Set appropriate variable classes:

  • Nominal and ordinal variables are set to factors
  • interval and ration variables are set to numeric

Remember ordinal variables should have the factor levels explicitly stated to retain the order (you will see why when we get to recipe 3!)

Also note you will get a warning stating there is an unknown level in the factor - this is because there are no basement rated as having “po” quality in data_trn or data_val and there is no garage rated as “po” in data_val. Since we investigated this warning we are suppressing warning messages using suppressWarnings() to prevent the warning from coming up again.

levels <- c("none", "po", "fa", "ta", "gd", "ex")
data_trn <- data_trn |> 
  mutate(across(where(is.character), factor)) |> 
  mutate(bsmt_qual = fct_relevel(bsmt_qual, levels)) |> 
  mutate(garage_qual = fct_relevel(garage_qual, levels)) |> 
  mutate(fireplace_qu = fct_relevel(fireplace_qu, levels)) |> 
  suppressWarnings()

data_val <- data_val |> 
  mutate(across(where(is.character), factor)) |> 
  mutate(bsmt_qual = fct_relevel(bsmt_qual, levels)) |> 
  mutate(garage_qual = fct_relevel(garage_qual, levels)) |> 
  mutate(fireplace_qu = fct_relevel(fireplace_qu, levels)) |> 
  suppressWarnings()

data_test <- data_test |> 
  mutate(across(where(is.character), factor)) |> 
  mutate(bsmt_qual = fct_relevel(bsmt_qual, levels)) |> 
  mutate(garage_qual = fct_relevel(garage_qual, levels)) |> 
  mutate(fireplace_qu = fct_relevel(fireplace_qu, levels)) 

Additionally, from EDA we know two variables have a lot of factor levels and some with very few observations.

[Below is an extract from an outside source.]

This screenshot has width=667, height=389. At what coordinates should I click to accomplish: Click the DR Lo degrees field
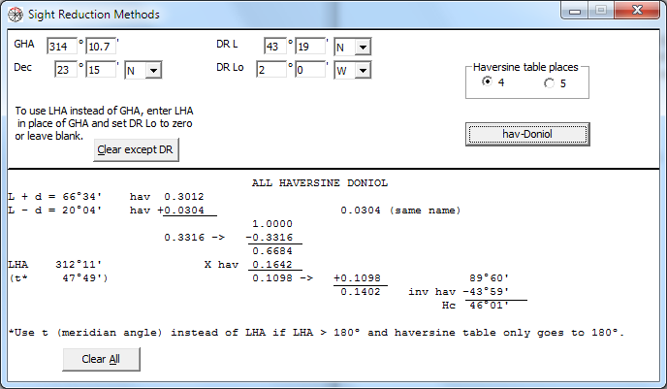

Even though these are not ordinal variables we are still going to set these levels explicitly (based on data dictionary) so we don’t need to use step_novel() later when new factor levels show up in validation or test sets.

data_trn <- data_trn |> 
  mutate(neighborhood = factor(neighborhood,
                               levels = c("blmngtn", "blueste", "br_dale", "brk_side",
                                          "clear_cr", "collg_cr", "crawfor", "edwards",
                                          "gilbert", "greens", "grn_hill", "idotrr",
                                          "landmrk", "meadow_v", "mitchel", "n_ames",
                                          "no_ridge", "n_pk_vill", "nridg_ht", "nw_ames",
                                          "old_town", "sawyer", "sawyer_w", "somerst", 
                                          "stone_br", "swisu", "timber", "veenker")),
         ms_sub_class = factor(ms_sub_class,
                               levels = c("020", "030", "040", "045", "050", "060",
                                          "070", "075", "080", "085", "090", "120",
                                          "150", "160", "180", "190"))) 

data_val <- data_val |> 
  mutate(neighborhood = factor(neighborhood,
                               levels = c("blmngtn", "blueste", "br_dale", "brk_side",
                                          "clear_cr", "collg_cr", "crawfor", "edwards",
                                          "gilbert", "greens", "grn_hill", "idotrr",
                                          "landmrk", "meadow_v", "mitchel", "n_ames",
                                          "no_ridge", "n_pk_vill", "nridg_ht", "nw_ames",
                                          "old_town", "sawyer", "sawyer_w", "somerst", 
                                          "stone_br", "swisu", "timber", "veenker")),
         ms_sub_class = factor(ms_sub_class,
                               levels = c("020", "030", "040", "045", "050", "060",
                                          "070", "075", "080", "085", "090", "120",
                                          "150", "160", "180", "190")))  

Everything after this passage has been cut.